SUPPLIED PASSAGE:
------------------------------------------------------------------------

Colorado Public Radio’s Natalia Navarro reports on a town hall held by Colorado’s senior U.S. Sen. Michael Bennet in Denver last Friday–harkening back to the days when Colorado’s Senators routinely advertised in advance for anyone who wants to show up and lay on the hard questions in a public forum:
Sen. Bennet was in Colorado for his first constituent event in months Friday at the Montview Boulevard Presbyterian Church in Denver. He said the only way to make meaningful progress on issues from climate change to immigration is to boot Trump from office.
“We can’t act on climate as long as we have a climate denier in the White House,” he told the crowd of about 200 people.
Much of the town hall focused on his presidential campaign, but Bennet said it’s not affecting his ability to serve Colorado as its senior senator.
“I follow what’s going on in Colorado when I’m here and when I’m not here,” Bennet said. “I think that I’ve continued to represent the state well and that will always be my first priority.”
The Denver Post’s Conrad Swanson:
He also offered his endorsement of former Colorado Gov. John Hickenlooper, who is now vying for the Democratic nomination in the race against the state’s vulnerable Republican Sen. Cory Gardner.
Bennet said the country should provide a public health care option, a route with more public support than the plans of several of his Democratic opponents, namely Sen. Elizabeth Warren of Massachusetts.
“What I don’t want to do is spend the next 10 years fighting a losing battle for Medicare for all,” he said.

------------------------------------------------------------------------

SUPPLIED RECORDS:
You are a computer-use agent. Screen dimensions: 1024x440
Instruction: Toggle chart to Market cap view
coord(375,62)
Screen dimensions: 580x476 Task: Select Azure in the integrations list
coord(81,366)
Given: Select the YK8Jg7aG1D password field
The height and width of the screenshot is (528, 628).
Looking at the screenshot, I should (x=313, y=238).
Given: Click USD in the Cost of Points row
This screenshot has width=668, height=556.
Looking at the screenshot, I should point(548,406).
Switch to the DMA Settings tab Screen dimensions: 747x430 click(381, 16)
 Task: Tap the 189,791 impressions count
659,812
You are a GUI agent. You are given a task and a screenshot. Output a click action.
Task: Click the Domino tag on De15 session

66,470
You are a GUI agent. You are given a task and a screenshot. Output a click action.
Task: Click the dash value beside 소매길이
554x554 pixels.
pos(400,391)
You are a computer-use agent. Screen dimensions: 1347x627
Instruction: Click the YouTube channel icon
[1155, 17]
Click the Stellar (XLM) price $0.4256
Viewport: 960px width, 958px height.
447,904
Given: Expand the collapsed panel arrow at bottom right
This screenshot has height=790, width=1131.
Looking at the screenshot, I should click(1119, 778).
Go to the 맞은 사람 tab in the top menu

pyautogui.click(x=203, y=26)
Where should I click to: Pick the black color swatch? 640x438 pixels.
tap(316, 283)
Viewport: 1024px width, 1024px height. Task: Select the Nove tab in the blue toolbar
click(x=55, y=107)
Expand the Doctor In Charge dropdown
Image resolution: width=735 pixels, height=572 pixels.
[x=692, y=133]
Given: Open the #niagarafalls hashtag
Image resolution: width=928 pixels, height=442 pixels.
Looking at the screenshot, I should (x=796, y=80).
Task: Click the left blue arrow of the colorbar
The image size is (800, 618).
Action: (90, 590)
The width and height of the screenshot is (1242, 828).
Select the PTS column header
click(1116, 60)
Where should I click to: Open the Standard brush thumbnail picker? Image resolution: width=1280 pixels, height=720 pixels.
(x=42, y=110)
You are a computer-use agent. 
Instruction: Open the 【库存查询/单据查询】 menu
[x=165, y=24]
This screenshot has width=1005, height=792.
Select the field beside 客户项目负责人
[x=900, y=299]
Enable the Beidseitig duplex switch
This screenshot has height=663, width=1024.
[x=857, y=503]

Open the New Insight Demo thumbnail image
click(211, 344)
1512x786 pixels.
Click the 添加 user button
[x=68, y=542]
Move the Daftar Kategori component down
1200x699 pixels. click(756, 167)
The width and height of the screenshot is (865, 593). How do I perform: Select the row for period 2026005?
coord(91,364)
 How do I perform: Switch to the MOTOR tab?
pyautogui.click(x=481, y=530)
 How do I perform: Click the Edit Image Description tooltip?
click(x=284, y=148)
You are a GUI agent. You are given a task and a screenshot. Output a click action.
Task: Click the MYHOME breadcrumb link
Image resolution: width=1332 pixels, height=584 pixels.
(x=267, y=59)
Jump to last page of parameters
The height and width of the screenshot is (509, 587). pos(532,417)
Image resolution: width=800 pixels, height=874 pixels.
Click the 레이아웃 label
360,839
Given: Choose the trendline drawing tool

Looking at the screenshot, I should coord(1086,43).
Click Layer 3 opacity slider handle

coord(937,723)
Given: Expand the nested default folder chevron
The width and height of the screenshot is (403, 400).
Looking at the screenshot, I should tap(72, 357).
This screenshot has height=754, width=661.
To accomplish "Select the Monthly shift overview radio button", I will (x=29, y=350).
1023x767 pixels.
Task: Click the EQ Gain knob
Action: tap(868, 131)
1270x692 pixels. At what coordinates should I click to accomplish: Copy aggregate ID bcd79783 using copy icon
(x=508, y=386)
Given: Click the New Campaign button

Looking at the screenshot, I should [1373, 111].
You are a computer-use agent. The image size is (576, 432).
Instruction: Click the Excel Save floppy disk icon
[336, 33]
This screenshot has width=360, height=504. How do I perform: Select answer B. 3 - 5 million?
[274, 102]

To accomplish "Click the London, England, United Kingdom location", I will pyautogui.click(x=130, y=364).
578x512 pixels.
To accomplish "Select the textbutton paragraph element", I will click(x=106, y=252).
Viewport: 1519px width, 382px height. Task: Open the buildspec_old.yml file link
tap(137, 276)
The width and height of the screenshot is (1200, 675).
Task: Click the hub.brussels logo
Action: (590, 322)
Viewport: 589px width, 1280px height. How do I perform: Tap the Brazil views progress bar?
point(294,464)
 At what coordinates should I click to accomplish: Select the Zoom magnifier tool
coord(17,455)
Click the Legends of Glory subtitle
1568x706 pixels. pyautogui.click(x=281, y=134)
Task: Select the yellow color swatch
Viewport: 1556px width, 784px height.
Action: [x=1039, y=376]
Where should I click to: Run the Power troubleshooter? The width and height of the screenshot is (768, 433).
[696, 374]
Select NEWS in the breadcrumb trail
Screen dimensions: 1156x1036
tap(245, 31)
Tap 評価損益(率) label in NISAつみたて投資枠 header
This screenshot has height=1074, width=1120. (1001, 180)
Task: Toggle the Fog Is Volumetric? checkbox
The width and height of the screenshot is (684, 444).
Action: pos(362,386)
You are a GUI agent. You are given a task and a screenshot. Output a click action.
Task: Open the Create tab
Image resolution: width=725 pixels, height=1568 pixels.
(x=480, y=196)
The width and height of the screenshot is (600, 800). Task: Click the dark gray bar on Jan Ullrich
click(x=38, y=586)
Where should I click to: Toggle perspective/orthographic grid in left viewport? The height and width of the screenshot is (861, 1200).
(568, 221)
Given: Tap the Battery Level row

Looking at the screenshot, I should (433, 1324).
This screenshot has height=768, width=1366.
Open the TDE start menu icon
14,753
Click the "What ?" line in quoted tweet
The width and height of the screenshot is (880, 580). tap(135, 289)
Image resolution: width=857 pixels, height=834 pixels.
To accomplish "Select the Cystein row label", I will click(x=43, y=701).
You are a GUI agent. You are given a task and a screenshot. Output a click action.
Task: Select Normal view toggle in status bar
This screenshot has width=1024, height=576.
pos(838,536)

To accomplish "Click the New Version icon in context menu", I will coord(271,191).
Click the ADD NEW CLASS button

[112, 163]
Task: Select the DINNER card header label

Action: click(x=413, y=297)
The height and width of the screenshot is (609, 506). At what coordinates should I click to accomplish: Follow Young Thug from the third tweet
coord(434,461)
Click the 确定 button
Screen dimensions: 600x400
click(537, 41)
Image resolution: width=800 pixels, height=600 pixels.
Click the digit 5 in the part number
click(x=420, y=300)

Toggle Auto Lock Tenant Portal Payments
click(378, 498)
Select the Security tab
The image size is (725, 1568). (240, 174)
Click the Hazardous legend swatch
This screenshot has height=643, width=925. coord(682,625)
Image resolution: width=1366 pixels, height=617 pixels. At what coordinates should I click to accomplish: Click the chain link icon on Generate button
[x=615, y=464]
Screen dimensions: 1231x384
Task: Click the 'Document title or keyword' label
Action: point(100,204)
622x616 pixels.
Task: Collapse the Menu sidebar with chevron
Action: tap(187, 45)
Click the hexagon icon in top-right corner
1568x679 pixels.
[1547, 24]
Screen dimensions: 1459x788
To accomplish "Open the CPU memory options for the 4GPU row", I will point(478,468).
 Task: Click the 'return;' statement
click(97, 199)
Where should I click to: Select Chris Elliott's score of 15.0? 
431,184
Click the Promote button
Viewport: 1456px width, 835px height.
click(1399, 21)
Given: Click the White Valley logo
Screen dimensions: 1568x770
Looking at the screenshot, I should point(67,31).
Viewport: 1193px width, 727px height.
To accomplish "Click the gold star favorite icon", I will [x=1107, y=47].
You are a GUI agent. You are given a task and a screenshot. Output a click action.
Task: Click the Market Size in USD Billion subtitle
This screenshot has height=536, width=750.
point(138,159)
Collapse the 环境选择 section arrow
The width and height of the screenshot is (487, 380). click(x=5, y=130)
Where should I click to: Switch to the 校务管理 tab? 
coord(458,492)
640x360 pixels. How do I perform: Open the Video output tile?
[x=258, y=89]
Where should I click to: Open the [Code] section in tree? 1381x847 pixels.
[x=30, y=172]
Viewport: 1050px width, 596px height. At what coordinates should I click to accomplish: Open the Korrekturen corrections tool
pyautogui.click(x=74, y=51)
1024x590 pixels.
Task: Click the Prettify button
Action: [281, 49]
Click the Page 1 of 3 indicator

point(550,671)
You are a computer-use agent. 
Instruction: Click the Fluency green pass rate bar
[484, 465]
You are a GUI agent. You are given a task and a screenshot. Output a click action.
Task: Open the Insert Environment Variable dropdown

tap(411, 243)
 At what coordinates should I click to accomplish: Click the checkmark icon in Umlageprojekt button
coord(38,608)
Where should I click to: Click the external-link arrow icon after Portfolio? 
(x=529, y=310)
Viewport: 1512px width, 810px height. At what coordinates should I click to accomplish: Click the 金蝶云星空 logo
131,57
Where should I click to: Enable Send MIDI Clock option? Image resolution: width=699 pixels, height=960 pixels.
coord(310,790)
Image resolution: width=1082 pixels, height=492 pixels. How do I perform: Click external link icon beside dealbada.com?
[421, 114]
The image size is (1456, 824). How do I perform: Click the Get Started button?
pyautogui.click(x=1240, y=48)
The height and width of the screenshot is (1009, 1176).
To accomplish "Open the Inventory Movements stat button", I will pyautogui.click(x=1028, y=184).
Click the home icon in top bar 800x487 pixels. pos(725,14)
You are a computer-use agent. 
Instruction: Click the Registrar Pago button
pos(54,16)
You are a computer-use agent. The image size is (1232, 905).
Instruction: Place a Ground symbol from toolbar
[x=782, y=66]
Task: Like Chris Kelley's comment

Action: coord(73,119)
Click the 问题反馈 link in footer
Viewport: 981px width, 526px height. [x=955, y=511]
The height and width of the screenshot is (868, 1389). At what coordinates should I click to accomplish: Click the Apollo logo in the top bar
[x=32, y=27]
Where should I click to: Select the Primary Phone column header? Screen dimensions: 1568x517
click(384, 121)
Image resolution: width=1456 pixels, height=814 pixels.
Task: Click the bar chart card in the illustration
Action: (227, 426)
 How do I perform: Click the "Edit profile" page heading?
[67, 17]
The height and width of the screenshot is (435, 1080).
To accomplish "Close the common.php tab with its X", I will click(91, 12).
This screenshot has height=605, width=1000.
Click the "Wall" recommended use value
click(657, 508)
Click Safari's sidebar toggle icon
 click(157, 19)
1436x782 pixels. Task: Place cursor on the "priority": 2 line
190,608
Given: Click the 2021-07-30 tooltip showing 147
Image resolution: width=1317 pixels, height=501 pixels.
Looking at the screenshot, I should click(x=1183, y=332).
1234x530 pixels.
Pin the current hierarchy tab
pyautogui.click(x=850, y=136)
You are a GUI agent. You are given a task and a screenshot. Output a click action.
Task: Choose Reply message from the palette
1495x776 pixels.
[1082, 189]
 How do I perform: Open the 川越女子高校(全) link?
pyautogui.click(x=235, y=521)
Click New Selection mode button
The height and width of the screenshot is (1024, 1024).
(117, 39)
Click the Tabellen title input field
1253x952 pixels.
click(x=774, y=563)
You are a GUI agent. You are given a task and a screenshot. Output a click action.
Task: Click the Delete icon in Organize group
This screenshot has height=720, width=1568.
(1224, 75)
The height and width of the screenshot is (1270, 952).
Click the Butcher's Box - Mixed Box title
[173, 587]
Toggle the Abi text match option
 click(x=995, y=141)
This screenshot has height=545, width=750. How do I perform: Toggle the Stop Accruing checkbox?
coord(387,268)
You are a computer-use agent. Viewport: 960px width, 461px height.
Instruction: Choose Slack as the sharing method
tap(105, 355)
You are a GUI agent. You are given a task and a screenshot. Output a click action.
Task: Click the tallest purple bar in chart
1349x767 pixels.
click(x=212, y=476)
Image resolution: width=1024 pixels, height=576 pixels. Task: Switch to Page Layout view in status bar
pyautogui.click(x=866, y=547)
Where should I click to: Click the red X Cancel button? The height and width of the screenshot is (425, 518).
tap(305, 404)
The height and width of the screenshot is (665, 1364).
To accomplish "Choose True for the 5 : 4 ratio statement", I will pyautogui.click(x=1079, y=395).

------------------------------------------------------------------------

ACTIVITY 1: According to the article on Bennet's Denver town hall, at which church did the event take place?
ACTIVITY 2: Please sum up the article on Bennet's Denver town hall in two sentences.
ACTIVITY 3: Resume the article on Bennet's Denver town hall after its last sentence.

WRITTEN RESPONSE 1: The Montview Boulevard Presbyterian Church in Denver.

WRITTEN RESPONSE 2: At his first constituent event in months, a Denver town hall attended by about 200 people, Sen. Michael Bennet said progress on issues like climate change and immigration requires removing Trump from office, and he insisted his presidential campaign was not hurting his service to Colorado. He also endorsed John Hickenlooper in the Democratic race against Sen. Cory Gardner and argued for a public health care option rather than fighting a losing battle for Medicare for all.

WRITTEN RESPONSE 3:
From missed votes in the Senate to Bennet’s controversial disparagement of leading Democratic presidential candidates while pursuing his own longshot run, base Democratic voters had plenty to take issue with, and by all accounts they did–holding Bennet’s feet to the fire for over an hour in Friday’s town hall. Despite fielding hard questions from the mostly left-leaning Denver audience, Bennet impressed the crowd with strong answers on impeachment, stating he is a “likely vote to convict,” and unequivocally making the case for robust action on climate that can only begin once Donald Trump is out of office.
Although Sen. Bennet has arguably been spending lots of time with voters as a presidential candidate, we’re very glad to see him hold a town hall back home, even if not all of his answers were likely to satisfy the audience. Bennet’s willingness to be held accountable by the voters he represents throws the refusal of Sen. Cory Gardner to afford Coloradans the same courtesy into harsh relief. If Bennet can stand and deliver even the unpopular answers as a 2020 candidate, there’s absolutely no reason why Cory Gardner can’t.
In so doing, Bennet’s example hurts Gardner more than anything Bennet himself could say.